The Difference Between Watching Alerts and Threat Hunting

I recently saw a query in a chat channel on our Threat Hunter Community Discord server:

“I’m having trouble finding the difference between threat hunting and just suspicious alert investigation…”.

 

Let’s say you’re living in a country where drinking decaf coffee is illegal. Since you work for the National Caffeination Society, you need to find the perpetrators to bring them to justice. 🙂 Approach 1: monitor all calls for the word “coffee” or “decaf”. Approach 2: Go door to door and check the coffee grounds at each place.

Approach 1 sounds good because it doesn’t involve walking all over town, but it has problems. Not everyone has a phone. We don’t know if someone will mention “coffee” in a call – and if they do, they could talk about brew, mud, espresso, Kombucha, Yerba Mate, Mocha, Latte……
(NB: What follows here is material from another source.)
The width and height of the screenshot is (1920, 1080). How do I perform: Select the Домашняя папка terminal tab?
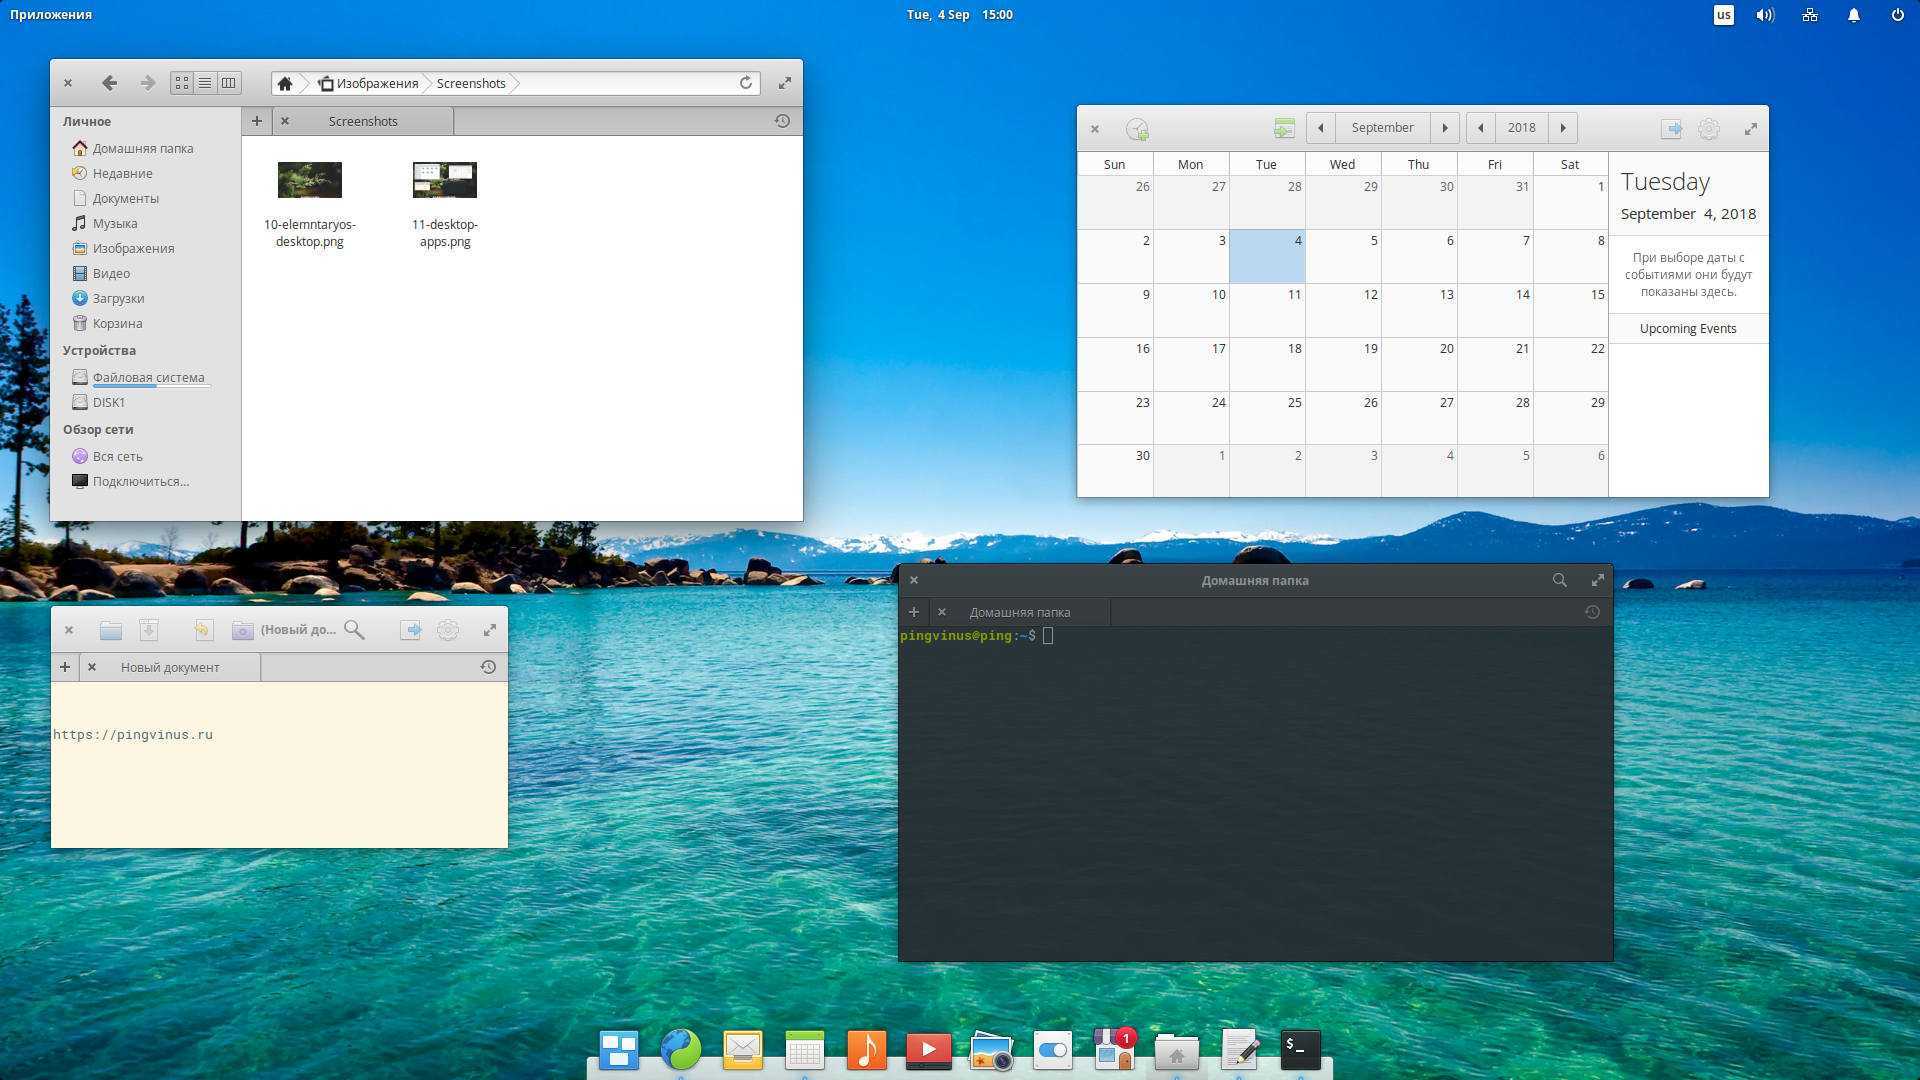[x=1019, y=612]
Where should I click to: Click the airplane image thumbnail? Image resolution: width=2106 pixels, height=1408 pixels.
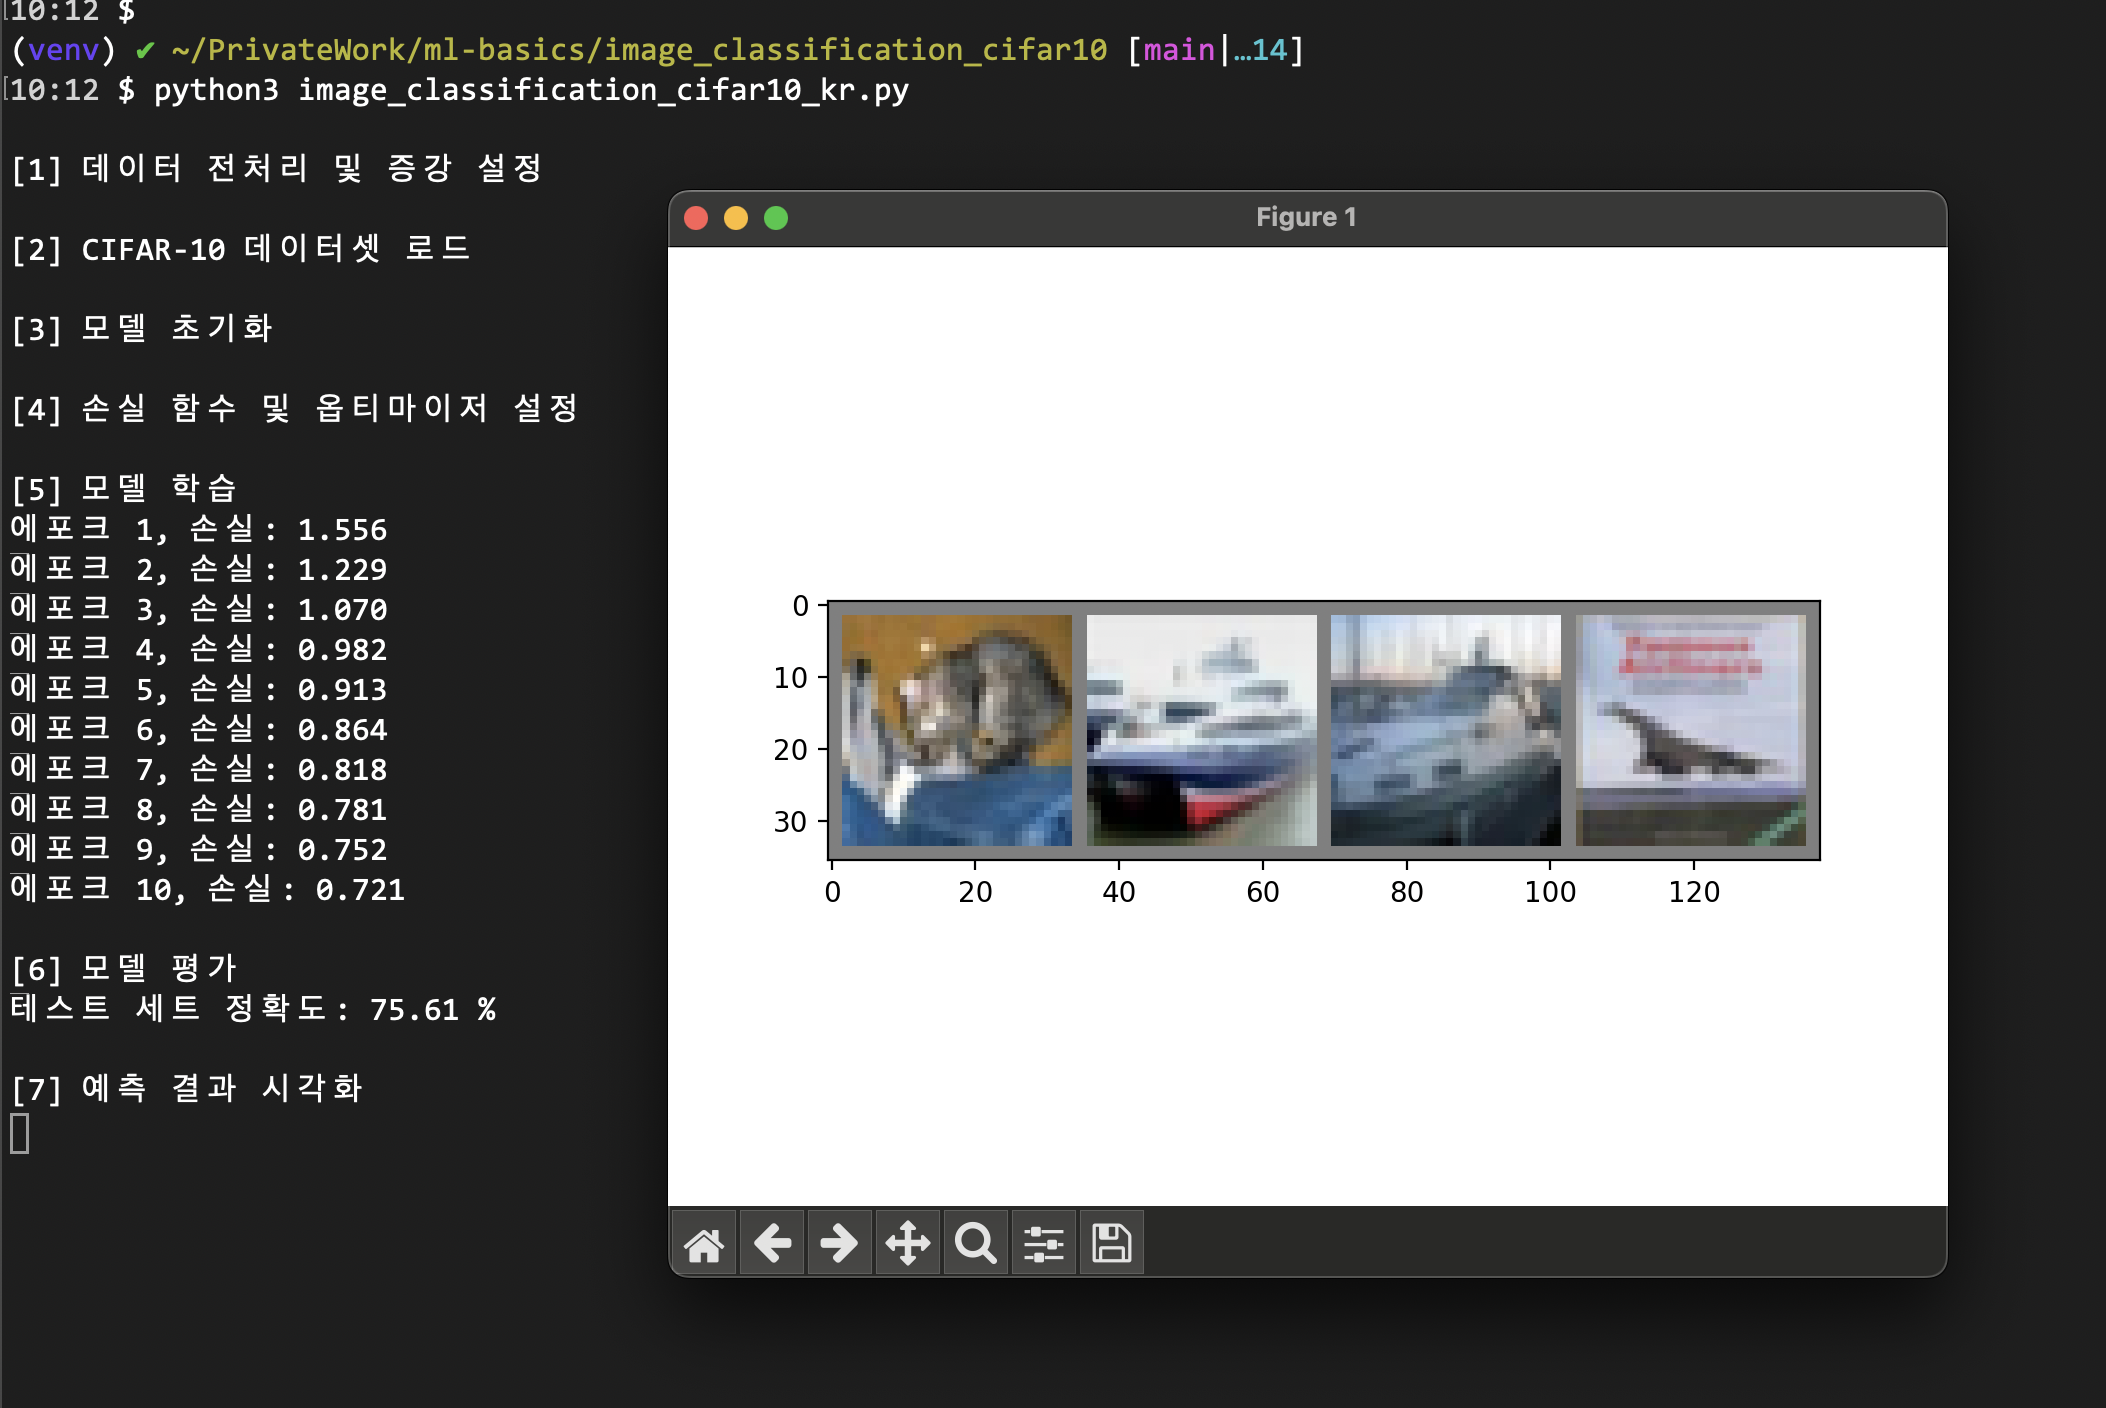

Approach 2 says we’re going to actively go out and look for malicious activity. If we can sort the places to investigate by likelihood of drinking decaf, we should actually find more nefarious actors than we would have by monitoring calls in approach 1.

Back to networks…

Approach 1 is looking at alerts that come in from different sources. There are some real problems with this: Are we getting alerts from all devices in our networks? Are the alerts just based on known attack signatures? Do we have a way of sorting the alerts so we investigate the likeliest alerts first? How do we clear out all the stuff that’s just noise in the logs/alerts? Did malware on the system shut down the alert tool? Even if we have those all answered, how do we know that we parse those alerts correctly?

Approach 2: Threat Hunting. We look at the conversations that happen between our internal hosts and the outside world. We sort these by likelihood that a particular conversation is a threat and start with the most likely. We include the ability to whitelist traffic so we can stop looking at legitimate traffic once whitelisted.

In short; looking at alerts/logs is hoping that something will see malicious traffic, hoping we’ll get an alert on it, and hoping someone sees it in the flood of alerts coming in. Threat Hunting is a systematic search for malicious activity, organized so we consider the most likely traffic patterns first. Monitoring alerts and logs is good for known alert patterns; Threat Hunting is designed to detect unknown traffic patterns.

I work for a company that sells Threat Hunting software, so it’s safe to say I have some bias. 🙂

Please don’t take the above to say that “Watching alerts/working with logs/working with a SIEM has no value”; we need these to be able to search for specific things like “out of disk space”, “kernel panic” and a hundred other things where you know an alert will show up and you know what you’re looking for. The challenge comes when it’s not clear you’ll get an alert on malicious activity in the first place, or don’t know what form that alert will take.